1. Introduction
Sour (tart) cherry (
Prunus cerasus L.) is one of the two main species from the Prunus genus, besides sweet cherry (
Prunus avium L.), with fruits globally traded. These fruit crops have been used by humans since 5000–4000 BCE, which was determined based on cherry pits from archaeological sites. Nowadays, there are many sour cherry cultivars. Due to the health benefits of cherries, tree crop cultivation should increase, and processing technology should be improved [
1]. The cherry fruit has low caloric content and significant amounts of nutrients and bioactive components, e.g., polyphenols, fiber, vitamin C, carotenoids, potassium, as well as melatonin, serotonin, and tryptophan. A small number of sour cherries is consumed fresh. Up to 97% of fruits are processed mainly for cooking or baking [
2]. Before processing, cherries are usually accurately pitted, as the unintended pits in processed cherry products may be a major concern for consumers (potential for injury) and processors (litigation) [
3]. The pit of cherry fruit accounts for 6.30% by weight or even 7–15% of the whole fruit and it consists of the shell (75–80%) and kernel (20–25%) [
4,
5]. The very hard shell contains sclerenchyma and fiber matters. The kernel contains dietary proteins and fiber, and it has antimicrobial and antioxidant activities. The kernels may be used for the production of oils for the pharmaceutical, perfume and cosmetic industries or the production of biodiesel [
4]. Additionally, cherry pit biomass may be potentially used for conversion into biochar for water remediation. This biomass may be also cofired with coal for the generation of electricity.

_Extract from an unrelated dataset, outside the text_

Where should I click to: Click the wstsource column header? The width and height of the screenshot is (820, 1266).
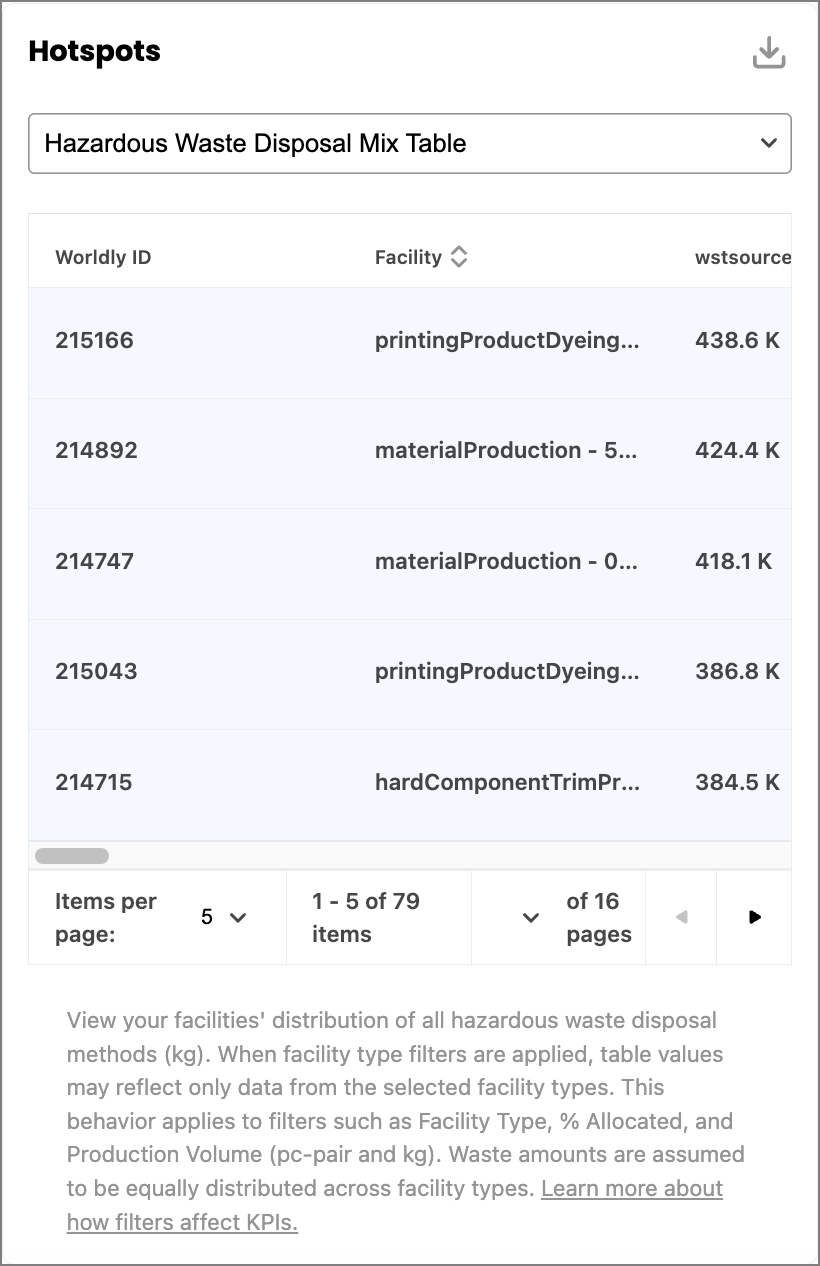click(x=743, y=257)
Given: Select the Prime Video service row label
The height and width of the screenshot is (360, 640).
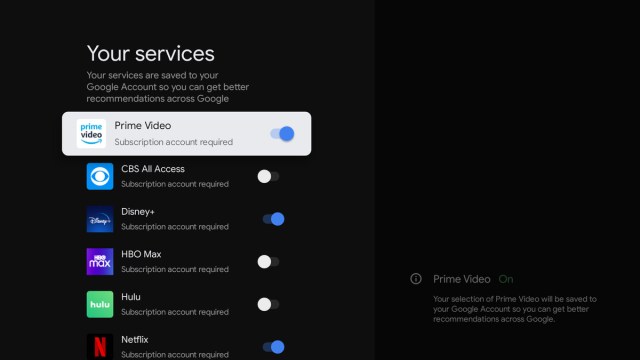Looking at the screenshot, I should (x=142, y=126).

The cherry pit biochar may be applied as catalyst supports, alkaline-functionalized gas adsorbents, electrode materials, or soil amendments for greenhouse crop production [
6,
7,
8,
9,
10,
11]. However, pits are still an important waste disposal problem for the processing industry [
4]. The traditional waste disposal should be replaced by greener ways of cherry pit biomass application [
11].
Depending on the extraction procedure and roasting process, the nutrients may pass from the sour cherry kernels into the oil at different percentages [
12]. The sour cherry cultivar may also influence the oil content of the kernel that is about 17–36% [
5]. The cultivar of cherry kernel also has a great effect on lipophilic bioactive compounds, e.g., sterols, essential fatty acids, tocopherols, tocochromanols, squalene, carotenoids [
5,
13]. Due to the dependence of the chemical properties of sour cherry kernels on the cultivar, correct cultivar recognition may be important in practice. The processing of cherry kernels may require a uniform sample of kernels with the same characteristics. Some cultivars with certain chemical properties may be more desirable for processing than others. Therefore, there may be a need for authentication to avoid adulteration and mixing different cultivars.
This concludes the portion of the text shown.